%%

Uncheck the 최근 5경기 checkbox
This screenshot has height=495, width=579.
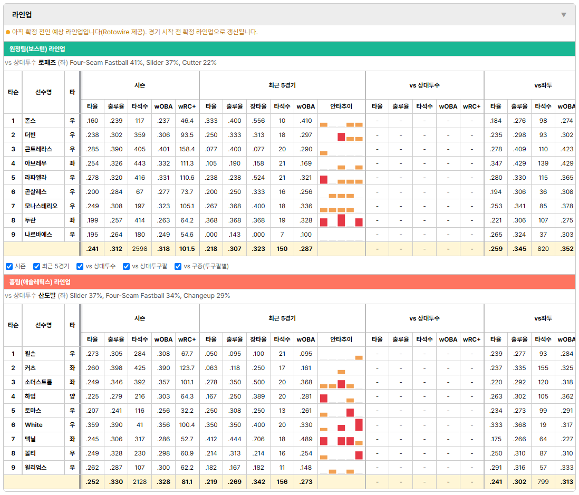36,267
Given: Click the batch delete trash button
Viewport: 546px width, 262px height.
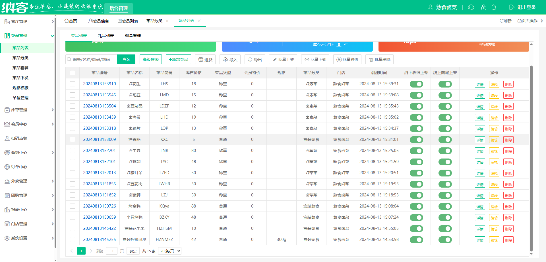Looking at the screenshot, I should [379, 60].
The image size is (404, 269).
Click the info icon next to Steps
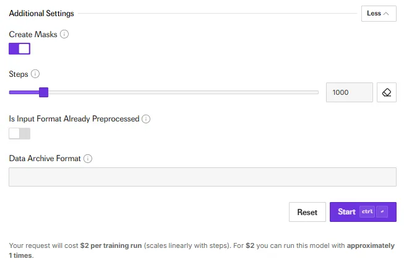pos(35,74)
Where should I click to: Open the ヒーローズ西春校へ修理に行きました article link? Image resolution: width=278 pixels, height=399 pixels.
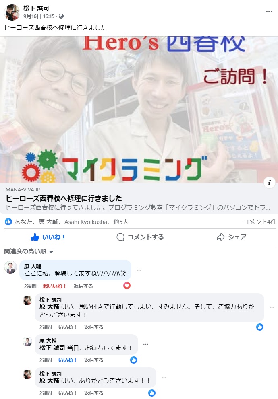64,198
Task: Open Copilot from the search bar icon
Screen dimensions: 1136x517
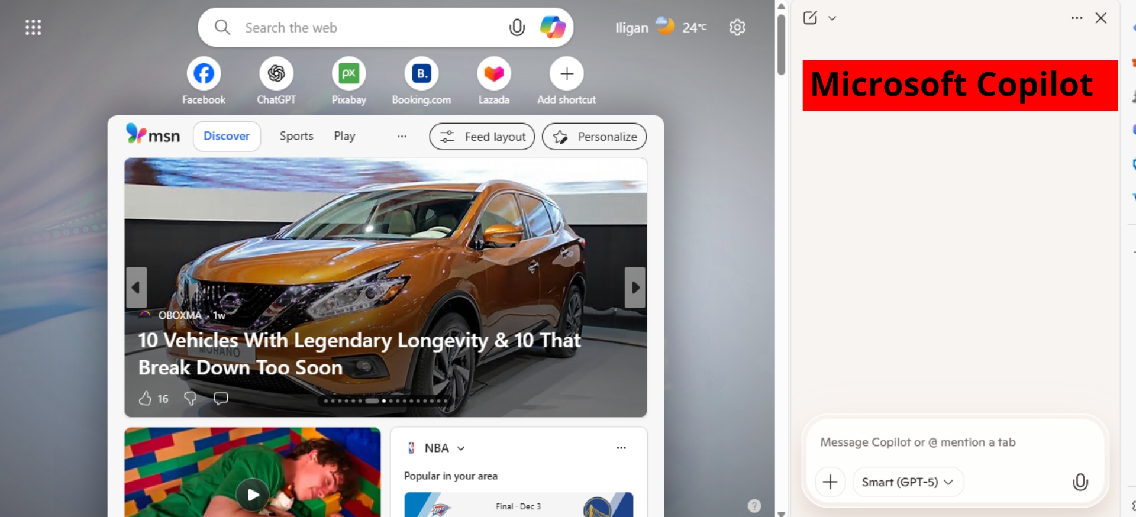Action: (553, 27)
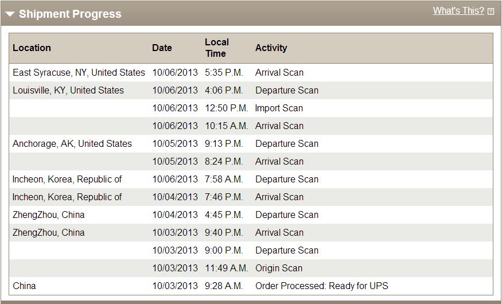This screenshot has height=304, width=502.
Task: Select the Date column header
Action: [x=162, y=48]
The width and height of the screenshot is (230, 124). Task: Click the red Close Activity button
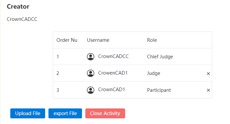105,113
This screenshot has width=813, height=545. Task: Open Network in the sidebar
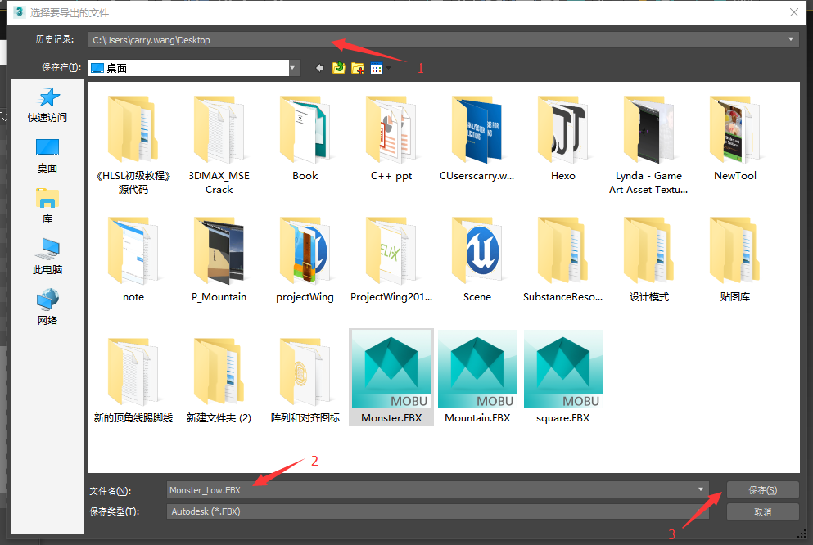47,308
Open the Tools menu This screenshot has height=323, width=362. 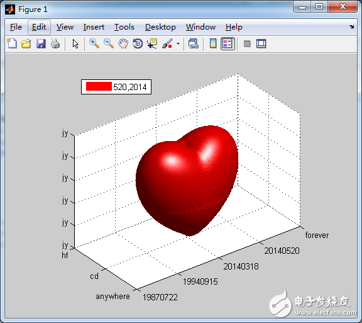pyautogui.click(x=124, y=27)
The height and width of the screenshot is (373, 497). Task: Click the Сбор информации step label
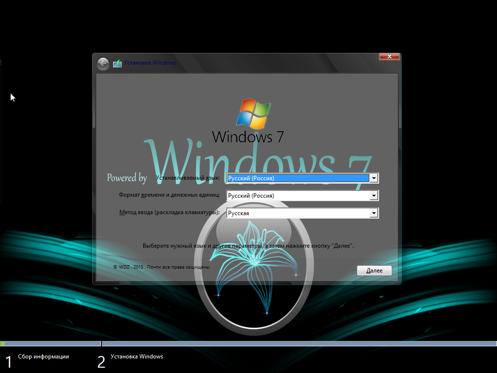point(43,356)
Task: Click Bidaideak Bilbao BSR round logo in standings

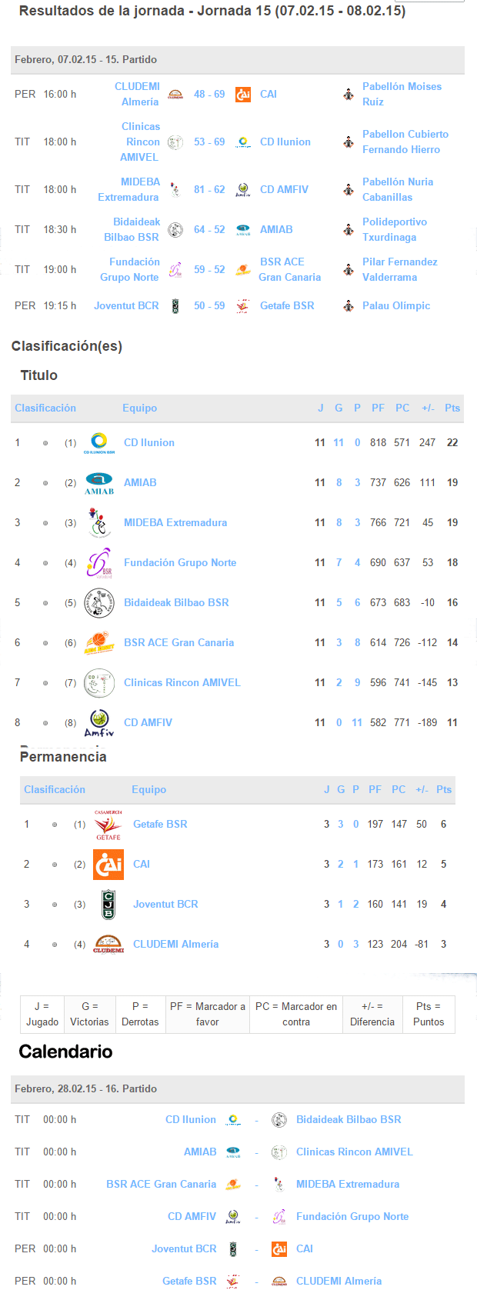Action: point(99,603)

%%

The answer must be the part of the records that opens with the line containing "Viewport: 546px width, 262px height." and closes with the line containing "Task: Open Copilot from the search bar icon", reproduced exactly, with no pictures.

■ Written solution ■
Viewport: 546px width, 262px height.
Looking at the screenshot, I should [379, 60].
The image size is (404, 269).
Click the info icon next to Steps
pos(35,74)
Where should I click to: Open the ヒーローズ西春校へ修理に行きました article link? Image resolution: width=278 pixels, height=399 pixels.
64,198
Task: Open Copilot from the search bar icon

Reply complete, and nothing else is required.